Constance Wu-1B

Perfectly Imperfect, Constance Wu

Her rebound showed real bravery, while Twitterverse revealed our own worst selves

Words by Stephanie Tran

When Fresh Off the Boat (FOTB), a fictionalized account of Asian American chef Eddie Huang’s childhood and the first Asian American comedy on broadcast television in two decades, was renewed for a sixth season in May 2019, fans of the landmark television show were elated. Few expected one of its leads, Taiwanese-American actress Constance Wu’s devastation at the news. “So upset right now that I’m literally crying. Ugh. Fuck,” and “Fucking hell,” Wu tweeted, commenting “Dislike” to a post by the official FOTB Instagram account about the renewal. When someone congratulated Wu on Twitter, calling the renewal “great news,” Wu responded, “It’s not.” Although few could have anticipated Wu’s reaction, the backlash to her comments were far from surprising.      

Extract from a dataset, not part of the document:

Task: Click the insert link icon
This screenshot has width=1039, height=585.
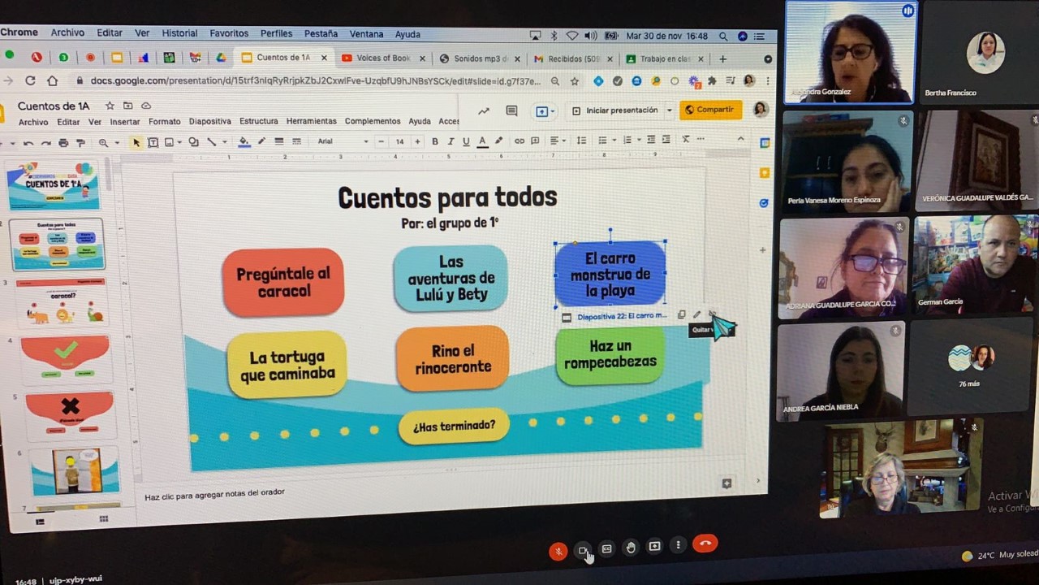Action: coord(520,141)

Before these comments, Wu, also known for starring as the protagonist in the Golden Globe-nominated, Asian-helmed and -led movie Crazy Rich Asians, was the Asian American audience’s darling. She had called out anti-Asian bigotry in Hollywood and made her markby acting in not one, but two groundbreaking Asian American pieces of media. Despite (or perhaps because) of Wu’s reputation, online backlash to Wu’s comments was swift: Asians and Asian Americans called Wu “ungrateful,” and even Gemma Chan, Wu’s Crazy Rich Asians British co-star, liked a tweet calling Wu “rude, petty, mean-spirited, and ungrateful.” (Chan later sought to negate any drama, stating that she had accidentally liked the tweet). Although Wu quickly apologized for her comments, stating, “Plz know, I’m so grateful for the FOTB renewal,” adding, “I’m proud to be a part of it,” Wu’s critics largely didn’t accept the apology—she’s neither the first nor the last to suffer that fate—and Wu deleted all of the tweets on her account, disappearing from social media.       

Last Thursday Wu returned, revealing that her comments (which she called “careless”) prompted a fellow Asian actress to privately message Wu, telling her that she was a “blight” on the Asian American community. The messages impacted Wu deeply, leading her to attempt suicide. “I started feeling like I didn’t even deserve to live anymore,” Wu wrote. “That I was a disgrace to AsAms [Asian Americans], and they’d be better off without me.”         

The honesty and humility with which Wu has returned to social media as well as the time that she has taken to care for herself should be lauded.

For those familiar with Asian American perfectionism, the backlash to Wu’s comments, as well as the news about her suicide attempt, are not surprising. The very same perfectionism that Asian Americans expect of ourselves and each other is a part of the “model minority” trope that strives for accomplishment and a strong face at the cost of our individual happiness and authenticity. If that veneer of perfection blows up, especially publicly, criticism from the community follows, and individuals can quickly spiral. “That was not a rampage,” Wu said about her original comments, referring to people turning a few comments into a perceived tirade, “It was just how I normally talk. I say fuck a lot.” Wu may have made the comments for many reasons—she was disappointed and frustrated about losing the opportunity to pursue other projects, her FOTB character Jessica had stagnated in her character growth—but she had also made the cardinal sin of being publicly outspoken about her discontentment in a way that was unacceptable to her audience.        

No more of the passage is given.